18.Pour éviter tout malentendu, le Comité tient à souligner trois points. Premièrement, comme il n'est pas possible de déroger aux obligations fondamentales, celles‑ci ne s'éteignent pas dans des situations de conflit ou d'urgence et en cas de catastrophe naturelle. Deuxièmement, comme la pauvreté est un phénomène mondial, les obligations fondamentales revêtent une grande importance pour certains particuliers et communautés vivant dans les États les plus riches. Troisièmement, lorsqu'un État partie s'est acquitté de ses obligations fondamentales concernant les droits économiques, sociaux et culturels, il reste tenu de s'efforcer aussi rapidement et aussi efficacement que possible d'assurer la pleine réalisation de tous les droits énoncés dans le Pacte.

Conclusion

19.Le Comité recommande vivement d'incorporer les normes internationales relatives aux droits de l'homme dans les plans nationaux participatifs et multisectoriels d'élimination ou de réduction de la pauvreté. De tels plans de lutte contre la pauvreté ont un rôle indispensable à jouer dans tous les États, quel que soit leur niveau de développement économique.
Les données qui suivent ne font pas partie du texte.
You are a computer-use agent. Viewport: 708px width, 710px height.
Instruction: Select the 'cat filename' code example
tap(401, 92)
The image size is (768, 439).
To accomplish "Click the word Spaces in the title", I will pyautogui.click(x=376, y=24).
20.Les acteurs non étatiques, y compris les organisations internationales, les institutions nationales de défense des droits de l'homme, les organisations de la société civile et les entreprises privées, sont également tenus de participer activement à la lutte contre la pauvreté. Chacun de ces acteurs devrait déterminer avec précision en quoi il peut contribuer à l'élimination de la pauvreté, en gardant présents à l'esprit les rapports entre droits de l'homme et pauvreté, telles qu'ils ont été soulignés dans la présente Déclaration.
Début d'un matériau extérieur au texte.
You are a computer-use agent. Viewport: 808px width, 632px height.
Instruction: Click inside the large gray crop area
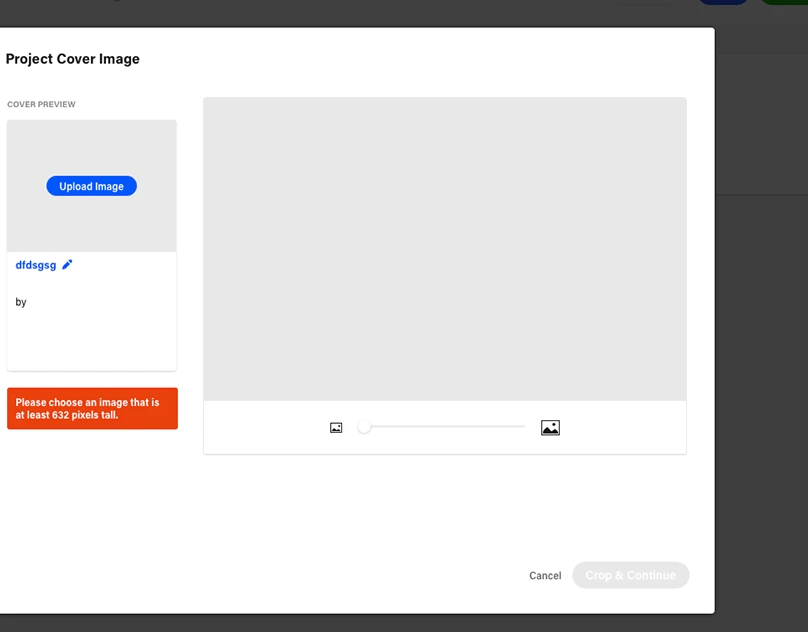click(444, 249)
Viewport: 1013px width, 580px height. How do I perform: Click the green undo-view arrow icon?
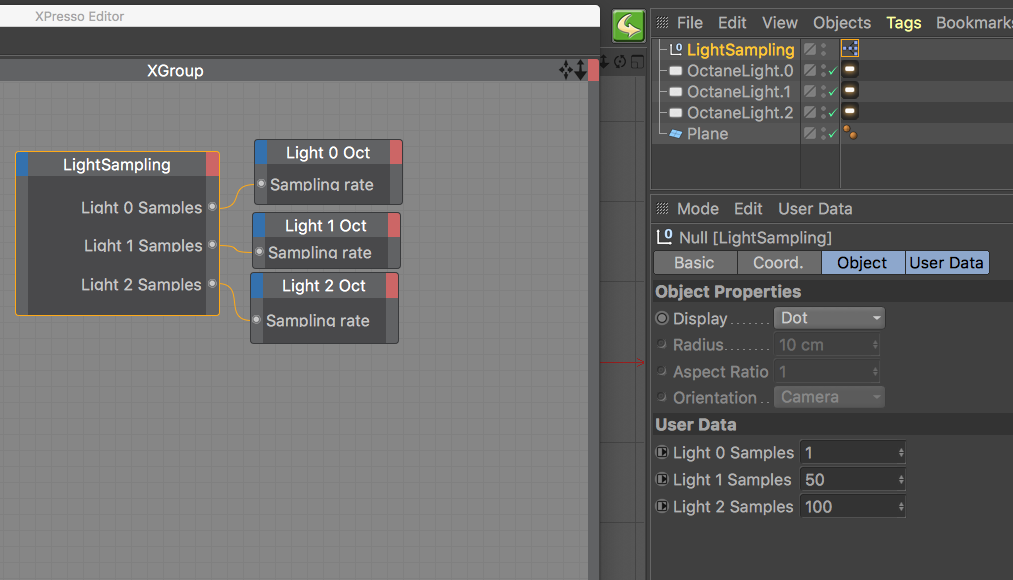(629, 26)
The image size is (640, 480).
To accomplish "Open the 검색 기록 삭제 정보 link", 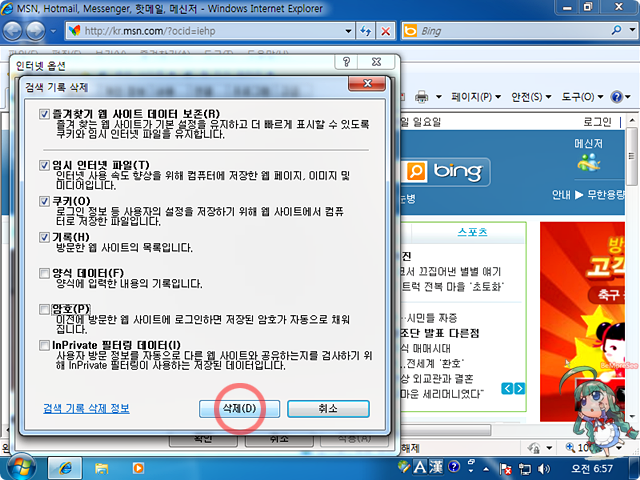I will [86, 408].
21.Le Comité est pleinement conscient qu'il existe des obstacles structurels à l'élimination de la pauvreté dans les pays en développement. Par le biais de ses diverses activités, notamment l'examen des rapports des États parties et l'adoption d'observations générales, le Comité s'efforce d'aider les pays en développement à déterminer quelles mesures ils peuvent et devraient prendre pour lever ces obstacles. Toutefois, étant donné l'ordre international existant, les États en développement n'ont pas de prise sur certains des obstacles structurels qui entravent leurs stratégies de lutte contre la pauvreté. De l'avis du Comité, il faut absolument prendre d'urgence des mesures pour lever ces obstacles structurels mondiaux, tels que la dette extérieure excessive, l'écart sans cesse croissant entre riches et pauvres et l'absence d'un système multilatéral équitable en matière de commerce, d'investissement et de finances, faute de quoi les stratégies nationales de lutte contre la pauvreté de certains États ont peu de chances de connaître un succès durable. À cet égard, le Comité appelle l'attention sur l'article 28 de la Déclaration universelle des droits de l'homme ainsi que sur la Déclaration sur le droit au développement, en particulier le paragraphe 3 de l'article 3.
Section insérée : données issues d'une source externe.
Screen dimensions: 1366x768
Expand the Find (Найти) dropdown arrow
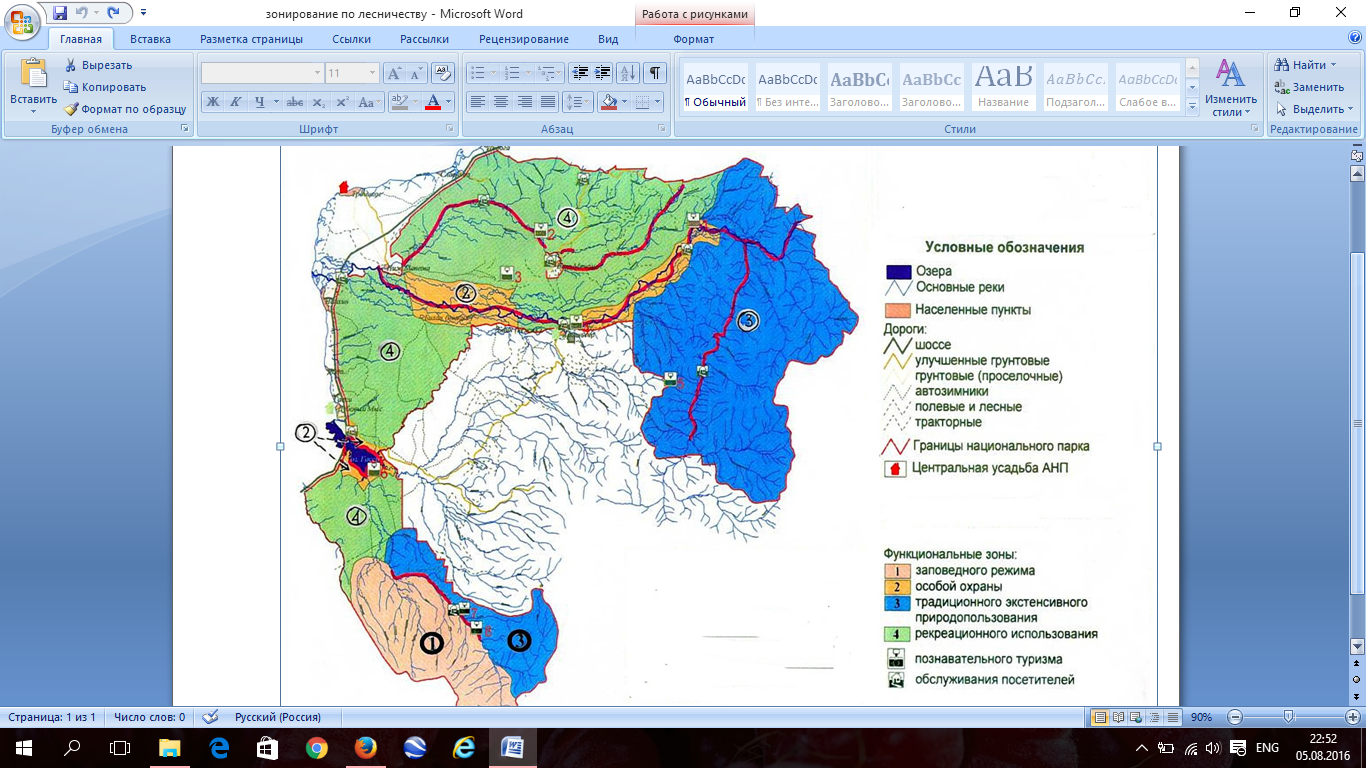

22.Dans la mesure où ses ressources et ses autres tâches le lui permettront, le Comité continuera à élaborer d'autres observations générales précisant le contenu normatif des droits économiques, sociaux et culturels, y compris les obligations fondamentales qui y sont attachées. À cet égard, il invite toutes les parties à l'aider à s'acquitter de cette tâche importante et difficile.

23.Conscient de la très grande importance qu'elles revêtent, le Comité confirme qu'il est désireux d'examiner les questions abordées dans la présente Déclaration avec tous ceux qui ont à cœur d'éliminer la pauvreté.